I believe that it is Pope’s positions that do not pass scrutiny and that it matters a great deal whether Pope is correct. Pope himself says there’s a fundamental difference between a mind-set that concludes sacrifice is needed and a mind-set that sees only an economically attractive transition. He labels this as the difference between “sacrifice” and “reform.” Of course, “sacrifice” sounds disconcerting, even scary, while “reform” sounds comforting and moderate. Pope has thus slanted his argument against what he calls sacrifice. By implication, Pope’s position is that no significant lifestyle changes will be required from us.

Pope’s main arguments begin with a reference to a McKinsey & Company report, which says reducing U.S. emissions by 2030 could be achieved with a negative cost, since the need for reductions represents investment opportunities that would increase the productivity of the overall U.S. economy. Pope discusses the case of California, pointing out that in a 35-year period the state’s residents maintained constant per capita energy consumption while the rest of the nation increased 50%. Unfortunately for Pope’s thesis, this period of California’s history is not one of reduction in energy use. Remember that Pope conceded we need a national reduction of around 90% in greenhouse gas emissions. To achieve that reduction, Californians per capita will still need to make reductions on the order of 50 to 60% by 2050 (while the rest of us may need to reach a full 90%). Is Pope suggesting that Californians can make 50 to 60% cuts in their energy use without sacrifice?

Pope next presents a picture of today’s creaky and anachronistic energy system. He says, “Right now, we generate electricity in power plants designed — and in some cases built — in the Taft era (hydro), the Coolidge era (coal), or the Kennedy era (nuclear). We ship electricity in transmission grids equipped with electromechanical switches whose fundamental design goes back 80 years. We burn gasoline in internal combustion engines that haven’t changed much since Henry Ford, and those engines are in SUVs built on 40-year old assembly lines. And 50 percent of the fuel we use to heat and cool our buildings radiates directly into the sky because many of those buildings have never been modernized for energy performance.”

Pope’s portrait is, at best, highly misleading. He does not propose replacing the Taft-era dams with new ones. (And why would he? I suspect their generators have been replaced or rewired many times.) Aging coal plants are not necessarily inefficient. It’s true that coal plants were once less than 20% efficient and now are near 35% (including the latest ones) but there is little room left for improvement in the technology of turning water into steam. Electromechanical switches are not high energy consumers and replacing them with electronic ones will save little fuel. Contrary to Pope’s assertion, the internal combustion engine has in fact improved by about 1.5% per year ever since Henry Ford’s time. (The best-explored alternative, the fuel cell engine, has never made it out of prototype phase.) In short, Pope’s evidence does not support his implied conclusion that there are significant reductions in fossil fuel use to be gained by modernizing the nation’s electricity generation and auto assembly processes.
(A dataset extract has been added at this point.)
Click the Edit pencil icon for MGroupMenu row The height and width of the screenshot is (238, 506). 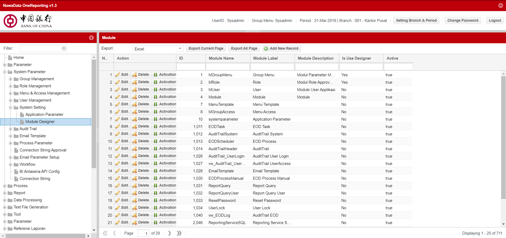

Pope moves on to endorse a complaint we often hear from business interests, namely that rapid improvement will come to energy markets if we only eliminate barriers to innovation. But what barriers does he have in mind? It isn’t barriers to innovation that explain the snail-like process toward carbon capture, or the recent cancellation of Future Gen in particular – it’s the sheer technical challenge of storing billions of tons of CO2 underground for thousands of years. IGCC power plants on a world-wide basis have not proven themselves reliable and efficient. Improvements in wind and solar technology have come from massive amounts of government subsidies, including major contributions from the government’s own research labs like NREL. Both wind and solar are now growing at 50% per year (still with subsidies) and there has been massive public and private investments in both technologies – but prices remain high, and the sum total of their contribution to the nation’s electricity supply remains under 2%. Pope seems to imagine that shifts in U.S. government policy can mandate rapid technical breakthroughs. But the evidence shows that governments in other nations have subsidized and invested for years without earth-shattering results. Wind power still requires a big propeller and a generator.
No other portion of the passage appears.